Par extension, l’affirmation de la communauté chiite libanaise unifiée sous le tandem Hezbollah-Amal, jadis la plus méprisée du Liban, de même que ses exploits militaires face à Israël, face à des partenaires libanais disparates et déconsidérés — une communauté maronite exsangue de ses guerres fratricides ; une communauté sunnite dont le leadership est littéralement inféodé à l’Arabie saoudite, l’incubateur absolu du terrorisme islamique ; enfin, une communauté druze2 tributaire d’un saltimbanque hybride, Walid Joumblatt, féodal mais paradoxalement progressiste, socialiste mais allié du grand capital pétromonarchique —, va frapper de caducité l’équation française.
Dans l’ordre symbolique, Beyrouth Sud, la banlieue chiite de la capitale libanaise, se substituera ainsi inexorablement à Beyrouth Ouest comme fief de la résistance à Israël, une fonction exercée auparavant par le secteur sunnite de la capitale, lors de l’invasion israélienne du Liban, en 1982.

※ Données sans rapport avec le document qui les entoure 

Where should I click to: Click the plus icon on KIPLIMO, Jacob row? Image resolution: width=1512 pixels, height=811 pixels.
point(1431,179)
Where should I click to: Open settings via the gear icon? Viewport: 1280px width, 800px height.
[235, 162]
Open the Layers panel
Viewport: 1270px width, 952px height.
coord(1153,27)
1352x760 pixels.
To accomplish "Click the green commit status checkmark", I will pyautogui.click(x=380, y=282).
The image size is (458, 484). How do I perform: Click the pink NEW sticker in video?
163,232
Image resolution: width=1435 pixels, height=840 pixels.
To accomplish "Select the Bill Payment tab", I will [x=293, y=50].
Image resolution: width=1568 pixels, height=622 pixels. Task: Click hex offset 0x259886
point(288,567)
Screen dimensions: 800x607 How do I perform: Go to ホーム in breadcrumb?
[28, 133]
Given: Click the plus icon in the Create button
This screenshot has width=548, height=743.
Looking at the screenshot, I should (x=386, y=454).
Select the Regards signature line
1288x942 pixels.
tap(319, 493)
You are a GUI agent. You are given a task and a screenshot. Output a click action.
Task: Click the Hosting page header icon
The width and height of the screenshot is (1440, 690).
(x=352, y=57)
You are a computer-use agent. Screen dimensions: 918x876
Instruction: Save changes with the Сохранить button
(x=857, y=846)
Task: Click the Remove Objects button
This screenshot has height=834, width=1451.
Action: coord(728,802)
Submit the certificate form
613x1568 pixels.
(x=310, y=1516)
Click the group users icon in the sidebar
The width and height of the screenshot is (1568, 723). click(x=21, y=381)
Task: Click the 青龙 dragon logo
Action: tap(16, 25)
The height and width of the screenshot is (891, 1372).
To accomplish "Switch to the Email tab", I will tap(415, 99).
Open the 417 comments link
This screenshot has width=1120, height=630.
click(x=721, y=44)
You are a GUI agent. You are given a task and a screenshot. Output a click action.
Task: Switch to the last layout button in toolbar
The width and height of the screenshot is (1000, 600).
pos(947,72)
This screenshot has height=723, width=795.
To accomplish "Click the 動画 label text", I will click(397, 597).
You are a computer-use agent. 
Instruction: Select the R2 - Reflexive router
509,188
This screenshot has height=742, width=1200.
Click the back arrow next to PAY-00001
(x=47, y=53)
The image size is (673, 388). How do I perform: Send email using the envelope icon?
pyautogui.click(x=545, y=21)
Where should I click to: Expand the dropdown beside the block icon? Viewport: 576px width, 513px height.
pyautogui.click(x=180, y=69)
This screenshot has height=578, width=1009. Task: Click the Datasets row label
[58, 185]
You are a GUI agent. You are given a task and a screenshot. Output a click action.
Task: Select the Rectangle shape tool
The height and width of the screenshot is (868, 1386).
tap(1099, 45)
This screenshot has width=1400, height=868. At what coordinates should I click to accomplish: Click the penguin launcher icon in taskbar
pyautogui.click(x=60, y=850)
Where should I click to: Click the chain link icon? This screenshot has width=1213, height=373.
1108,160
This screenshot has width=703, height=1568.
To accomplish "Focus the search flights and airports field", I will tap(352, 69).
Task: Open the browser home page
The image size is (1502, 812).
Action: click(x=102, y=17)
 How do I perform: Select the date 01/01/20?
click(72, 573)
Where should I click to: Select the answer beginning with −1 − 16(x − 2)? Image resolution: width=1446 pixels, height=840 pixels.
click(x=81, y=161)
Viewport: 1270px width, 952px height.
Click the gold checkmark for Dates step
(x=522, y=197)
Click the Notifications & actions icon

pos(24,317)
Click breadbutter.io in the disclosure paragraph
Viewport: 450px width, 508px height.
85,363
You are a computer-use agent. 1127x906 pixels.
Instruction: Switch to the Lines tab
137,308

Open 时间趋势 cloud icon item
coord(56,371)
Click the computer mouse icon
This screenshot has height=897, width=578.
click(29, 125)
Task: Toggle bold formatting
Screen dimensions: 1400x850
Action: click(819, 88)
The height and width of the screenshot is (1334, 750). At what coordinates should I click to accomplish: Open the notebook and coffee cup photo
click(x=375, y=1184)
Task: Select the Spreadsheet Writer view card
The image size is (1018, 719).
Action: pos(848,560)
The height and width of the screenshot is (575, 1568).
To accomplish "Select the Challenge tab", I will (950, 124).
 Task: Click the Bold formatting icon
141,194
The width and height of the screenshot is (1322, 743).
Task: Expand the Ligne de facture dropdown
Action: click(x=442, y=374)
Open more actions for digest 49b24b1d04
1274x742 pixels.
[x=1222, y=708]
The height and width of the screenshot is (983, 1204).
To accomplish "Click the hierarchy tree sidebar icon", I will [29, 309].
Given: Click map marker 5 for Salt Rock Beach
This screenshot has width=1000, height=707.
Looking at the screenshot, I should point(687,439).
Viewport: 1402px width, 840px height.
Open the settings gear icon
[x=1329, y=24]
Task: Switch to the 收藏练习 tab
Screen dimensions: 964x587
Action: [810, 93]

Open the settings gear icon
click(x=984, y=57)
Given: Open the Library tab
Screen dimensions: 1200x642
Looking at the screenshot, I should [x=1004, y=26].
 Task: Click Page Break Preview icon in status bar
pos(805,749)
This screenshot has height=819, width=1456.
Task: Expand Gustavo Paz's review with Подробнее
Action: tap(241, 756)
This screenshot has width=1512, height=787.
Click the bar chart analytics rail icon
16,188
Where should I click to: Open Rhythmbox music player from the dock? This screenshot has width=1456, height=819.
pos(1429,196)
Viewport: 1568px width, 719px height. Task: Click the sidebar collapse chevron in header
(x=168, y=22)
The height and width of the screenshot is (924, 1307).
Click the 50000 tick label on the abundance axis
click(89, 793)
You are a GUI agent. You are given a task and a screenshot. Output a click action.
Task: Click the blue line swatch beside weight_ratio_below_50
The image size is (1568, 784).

Au XXIe siècle, la France est non seulement la 7e puissance économique, mais pire, elle est reléguée derrière le Japon et l’Allemagne, les deux grands vaincus de la Seconde Guerre mondiale (1939-1945), mais aussi derrière la Chine et l’Inde, deux pays sous colonisation occidentale à l’époque de la proclamation du Grand Liban.
Pis, au niveau linguistique, le français, socle de son rayonnement culturel, est surclassé par la langue arabe au niveau du nombre des locuteurs de par le monde (450 millions arabophones contre 250 millions de francophones), de surcroît majoritairement présents au Maghreb et en Afrique occidentale, dont la population bariolée est l’objet d’une stigmatisation électoraliste dans le débat public français.
5- Des turpitudes de la France envers le monde arabe
Au delà des statistiques, la France paie au Liban la politique la plus résolument hostile au monde arabe parmi les pays occidentaux : un siècle de forfaitures et de turpitudes, dont les faits les plus saillants auront été l’amputation du district d’Alexandrette de la Syrie et son rattachement à la Turquie ; la carbonisation des algériens de Sétif, le 8 mai 1945, jour de la victoire alliée dans la Seconde Guerre mondiale ; la fourniture de la technologie militaire au centre atomique de Dimona (Israël) ; la guerre de répression de l’indépendance de l’Algérie (1954-1960) ; l’agression tripartite de Suez, en 1956, contre Gamal Abdel Nasser ; l’accompagnement des pulsions bellicistes de Saddam Hussein dans sa guerre contre l’Iran (1979-1989), au point que la France s’est hissée au rang de cobelligérante ; la destruction de la Libye (2011) et de la Syrie (2011-2020).
Enfin, l’affairisme des présidents post-gaullistes : Jacques Chirac avec le premier ministre libanais Rafic Hariri et Nicolas Sarkozy avec l’Émir du Qatar, Hamad Ben Khalifa Al Thani.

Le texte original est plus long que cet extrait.